Das Queere Kulturhaus, so unsere Agenda, so auch das Verständnis des Senats von Berlin, wird keine Institution, die eine weitere Subventionsnische verkörpert – sondern ein souveränes, queeres Haus, in dem sowohl Judith Butler (die für eine Queer Lecture von IQN e.V. sich vor wenigen Jahren gern einladen ließ) als auch andere, nichtqueerfeministische Stimmen willkommen sind, etwa solche, die sich aktuell um das Spektrum der „Beißreflexe“ herum gruppieren: Streit miteinander, nicht übereinander – ein Sprechen in Möglichkeiten, nicht in Ausschlüssen.

Schließlich, um dies deutlich zu sagen: Den Hinweis auf Meinungsfreiheit, so die Autorinnen des „Appells“, als Meinungskeule zu verstehen, heißt, das Grundgesetz missverstanden zu haben: Die Verfassung der Bundesrepublik bewährt sich in ihrer ideologiefreien Anwendung, nicht in akademisch gesinnter Ausschlussfähigkeit.

 Gegen das Beschweigen von Konfliken in der Community

Last but not least: Im “Appell” fehlt keineswegs der Hinweis, dass jede Kritik, die Queerfeministischem gelten könnte, dem politisch Rechten, oder dem Rechtspopulistischem dienen könnten.
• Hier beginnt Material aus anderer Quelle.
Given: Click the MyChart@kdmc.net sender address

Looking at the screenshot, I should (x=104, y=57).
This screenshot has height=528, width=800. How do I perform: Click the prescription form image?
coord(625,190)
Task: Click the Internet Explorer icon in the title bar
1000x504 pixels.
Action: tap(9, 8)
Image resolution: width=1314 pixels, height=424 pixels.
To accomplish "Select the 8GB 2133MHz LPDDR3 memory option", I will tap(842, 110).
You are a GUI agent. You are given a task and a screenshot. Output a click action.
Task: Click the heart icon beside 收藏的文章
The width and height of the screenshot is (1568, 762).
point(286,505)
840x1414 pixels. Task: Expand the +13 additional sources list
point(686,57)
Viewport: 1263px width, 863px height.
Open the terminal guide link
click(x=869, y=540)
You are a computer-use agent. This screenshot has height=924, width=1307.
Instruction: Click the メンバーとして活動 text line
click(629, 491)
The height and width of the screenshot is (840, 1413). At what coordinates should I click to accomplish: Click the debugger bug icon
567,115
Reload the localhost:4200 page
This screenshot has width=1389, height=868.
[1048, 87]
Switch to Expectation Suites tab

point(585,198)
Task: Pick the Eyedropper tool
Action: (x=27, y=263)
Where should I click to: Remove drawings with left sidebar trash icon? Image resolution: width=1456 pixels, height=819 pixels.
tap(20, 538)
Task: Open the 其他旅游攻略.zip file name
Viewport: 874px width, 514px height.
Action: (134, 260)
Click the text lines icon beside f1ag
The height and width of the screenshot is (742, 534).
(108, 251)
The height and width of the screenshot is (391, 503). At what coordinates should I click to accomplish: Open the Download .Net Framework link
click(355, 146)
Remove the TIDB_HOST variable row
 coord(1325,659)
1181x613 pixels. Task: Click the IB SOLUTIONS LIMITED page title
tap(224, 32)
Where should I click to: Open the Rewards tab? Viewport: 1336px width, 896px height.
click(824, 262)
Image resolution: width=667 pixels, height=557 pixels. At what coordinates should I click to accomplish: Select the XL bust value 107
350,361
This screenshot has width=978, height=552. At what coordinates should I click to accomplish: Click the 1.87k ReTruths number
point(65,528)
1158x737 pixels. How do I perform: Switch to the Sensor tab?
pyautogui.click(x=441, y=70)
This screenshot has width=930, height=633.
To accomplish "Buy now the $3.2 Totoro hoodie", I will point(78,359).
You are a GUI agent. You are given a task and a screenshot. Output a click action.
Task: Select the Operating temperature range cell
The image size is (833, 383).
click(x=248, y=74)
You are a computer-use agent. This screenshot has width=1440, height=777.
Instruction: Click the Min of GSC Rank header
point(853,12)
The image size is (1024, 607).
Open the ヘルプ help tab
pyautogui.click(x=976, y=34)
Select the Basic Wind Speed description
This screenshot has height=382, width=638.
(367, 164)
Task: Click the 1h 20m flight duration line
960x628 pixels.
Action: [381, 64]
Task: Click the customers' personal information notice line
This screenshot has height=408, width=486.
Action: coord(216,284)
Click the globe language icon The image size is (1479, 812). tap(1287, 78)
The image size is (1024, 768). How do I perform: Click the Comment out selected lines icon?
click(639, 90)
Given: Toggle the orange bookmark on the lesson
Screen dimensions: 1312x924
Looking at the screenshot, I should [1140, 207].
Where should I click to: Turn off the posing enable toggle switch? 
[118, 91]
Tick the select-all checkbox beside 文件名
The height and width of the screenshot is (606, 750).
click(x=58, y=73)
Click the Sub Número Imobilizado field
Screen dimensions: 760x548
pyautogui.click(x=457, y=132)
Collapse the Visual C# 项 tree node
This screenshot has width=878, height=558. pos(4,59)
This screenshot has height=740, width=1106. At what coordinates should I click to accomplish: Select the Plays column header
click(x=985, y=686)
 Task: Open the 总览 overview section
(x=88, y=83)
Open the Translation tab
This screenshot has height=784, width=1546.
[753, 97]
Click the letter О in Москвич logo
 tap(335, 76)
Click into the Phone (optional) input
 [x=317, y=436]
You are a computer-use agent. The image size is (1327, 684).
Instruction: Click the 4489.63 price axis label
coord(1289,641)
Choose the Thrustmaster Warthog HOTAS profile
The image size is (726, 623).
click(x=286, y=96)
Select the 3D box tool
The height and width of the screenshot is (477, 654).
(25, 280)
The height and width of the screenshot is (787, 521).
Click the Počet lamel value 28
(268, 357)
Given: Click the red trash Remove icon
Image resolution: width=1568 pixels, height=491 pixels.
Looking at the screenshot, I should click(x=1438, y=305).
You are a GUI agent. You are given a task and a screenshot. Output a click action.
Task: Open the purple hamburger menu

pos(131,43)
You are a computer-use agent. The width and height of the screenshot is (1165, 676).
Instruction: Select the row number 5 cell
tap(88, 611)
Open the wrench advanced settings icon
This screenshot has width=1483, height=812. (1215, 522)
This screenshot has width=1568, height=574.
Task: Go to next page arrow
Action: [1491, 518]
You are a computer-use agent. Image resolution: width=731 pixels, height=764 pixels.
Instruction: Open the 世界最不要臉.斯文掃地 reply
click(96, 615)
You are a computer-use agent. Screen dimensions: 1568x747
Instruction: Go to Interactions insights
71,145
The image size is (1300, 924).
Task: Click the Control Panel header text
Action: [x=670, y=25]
Wir anerkennen dies als Phraseologie, als Banalität – der Hinweis, dieses oder jenes dürfe nicht geäußert werden, weil es dem politischen Gegner diene, war schon vor Begründung des Feminismus ein gängiger.

Damals hieß es: Die Verhältnisse in der Sowjetunion dürfen nicht kritisiert werden, das diene sonst dem faschistischen Feind. Wie wir inzwischen wissen, dient nichts so sehr dem Anti-Queeren, nützt den Feinden einer sexualdemokratischen Politik als das Beschweigen der Konflikte in den queeren Szenen selbst.

Der Verweis auf Rechtspopulismus entspringt einem autoritären Gestus

Der pädagogisierende Tipp, es mit der kritischen Erörterung queerfeministischer Befunde zu unterlassen, weil dies dem Rechtspopulistischen entgegenkäme, ist ohne empirischen Belang; zweitens aber ist er entmündigend.

Anders gesagt: Der Verweis auf das Rechtspopulistische entspringt einem autoritären Gestus, der Gefolgschaft einfordert: Das können wir als Queeres Kulturhaus nicht mittragen – das entspricht nicht unserem Verständnis von Rede- und Meinungsfreiheit.

Unsere Arbeit geht weiter, das Aufbauwerk des Queeren Kulturhauses selbst. Wer mitmachen will, sei herzlich willkommen, zumal in ehrenamtlicher Vorstandstätigkeit.